2.5. Statistical Analysis

The primary purpose of this systematic review is to evaluate the DECT quantitative parameter’s diagnostic capability by calculating pooled sensitivity, pooled specificity, and summary diagnostic odds ratio (SDOR). We use bivariate model to create summarized receiver operating characteristic (SROC) curves for each group. The diagnostic parameters of benign and malignant nodules will be estimated if data have a good homogeneity. Also, we attempt to explore the sources of heterogeneity.

2.5.1. Test of Heterogeneity

In the diagnostic meta-analysis, the sources of heterogeneity mainly include diagnostic threshold difference, random error, publication bias, different clinical data (gender and ages, pathological type of nodules), and methodological differences. Cochran’s Q test and Higgins’ statistics were used to evaluate the heterogeneity of each study. p < 0.05 in the Q test indicated that the study’s heterogeneity was more significant than that caused by random error. The I2 statistic was used to quantitatively describe the percentage of inter-study heterogeneity in the overall difference, and I2 > 50% suggests heterogeneity and may require further evaluation of the source of heterogeneity [29].

2.5.2. Threshold Effect

The threshold effect refers to the difference in the diagnostic boundaries selected in different diagnostic studies, which may lead to a correlation between the log (sensitivity) and log (1-specificity) of each study result. The correlation was analyzed using Spearman’s correlation test. If the Spearman correlation coefficient shows a strong positive correlation (p < 0.05), it may indicate a threshold effect. The summarized receiver operating characteristic (SROC) curve, which derived from the bivariate model, can reflect the estimated diagnostic capacity [29] [30] [31].

2.5.3. Statistical Model

Typically, when calculating the effect size, the calculation was performed using random-effects or fixed-effects models according to the heterogeneity. However, the heterogeneity of diagnostic tests is usually greater than that of interventional tests due to patient diversity and environmental differences, so the random-effect model should be used to calculate the effect size [31]. The recommended bivariate mixed-effects regression model was used to calculate the combined sensitivity, specificity, positive likelihood ratio, negative likelihood ratio, SDOR, area under the curve (AUC) and its 95% confidence interval (95% CI) [32].

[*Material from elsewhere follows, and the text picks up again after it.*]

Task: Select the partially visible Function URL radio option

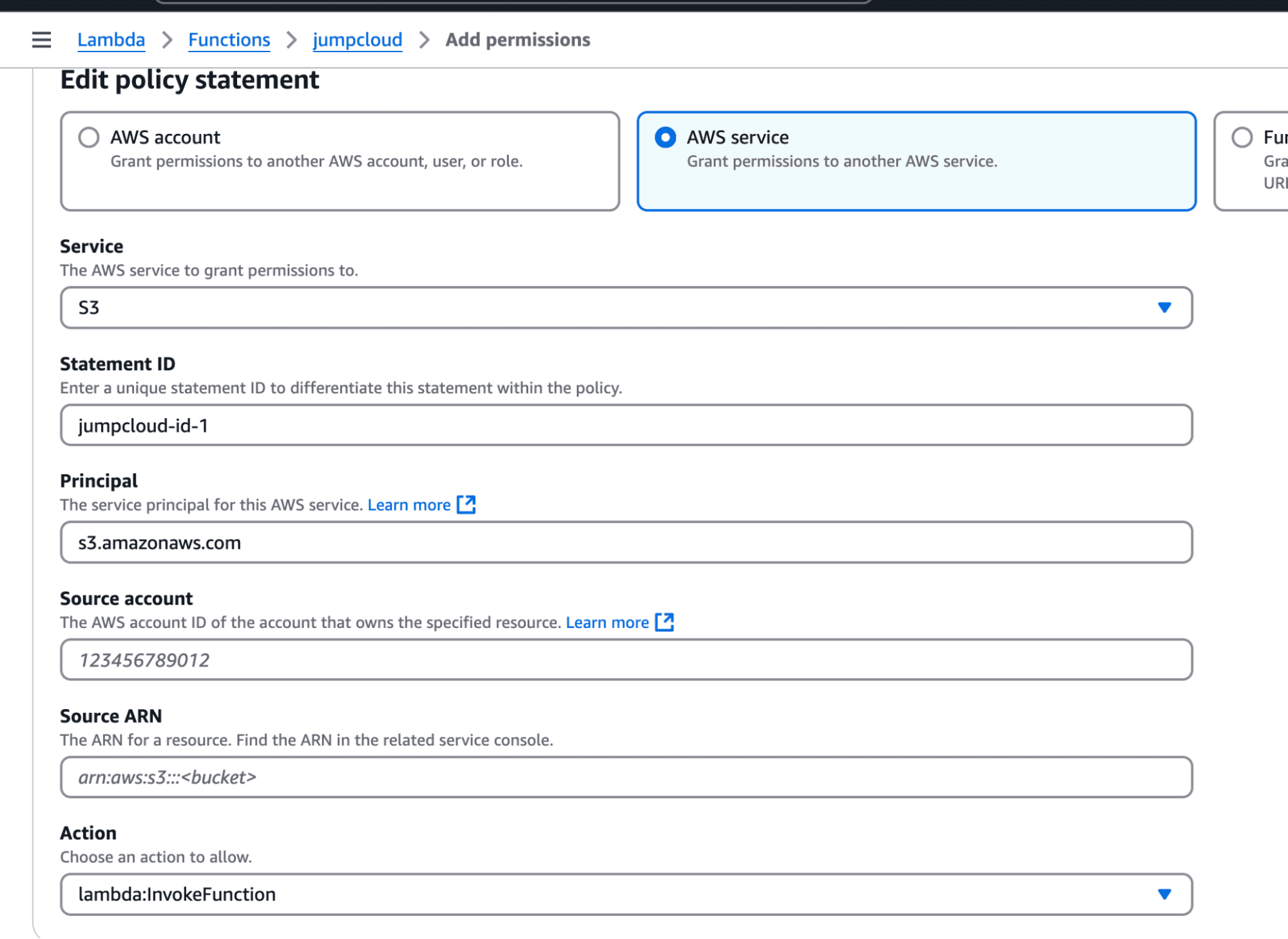Action: coord(1242,137)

The diagnostic effectiveness will be calculated using standardized mean difference (SMD) based on the consistency of parameters, measurement methods, and scanning phase.

Meta-regression was used to analyze the influence of SDOR from covariates, including study design type, country of origin, DECT manufacturer, contrast media concentration, contrast media flow rate, and scanning phase. p < 0.05 was selected as the criteria of statistical difference. Softwares used for data analysis and statistics include Stata14 (StataCorp LP, College Station, TX) and Review Manager 5.3 (Cochrane Collaboration, Oxford, UK).

3. Result

3.1. Study Selection

A total of 395 articles were preliminarily retrieved. After excluding duplicate items, there were 262 remaining studies. Screening of titles and abstracts yielded 23 articles for full-paper review. Of the remaining 23 full-text articles, 15 did not meet the predetermined inclusion criteria and were excluded. Finally, eight articles were included in this meta-analysis (Figure 1) [22] [23] [33] - [38].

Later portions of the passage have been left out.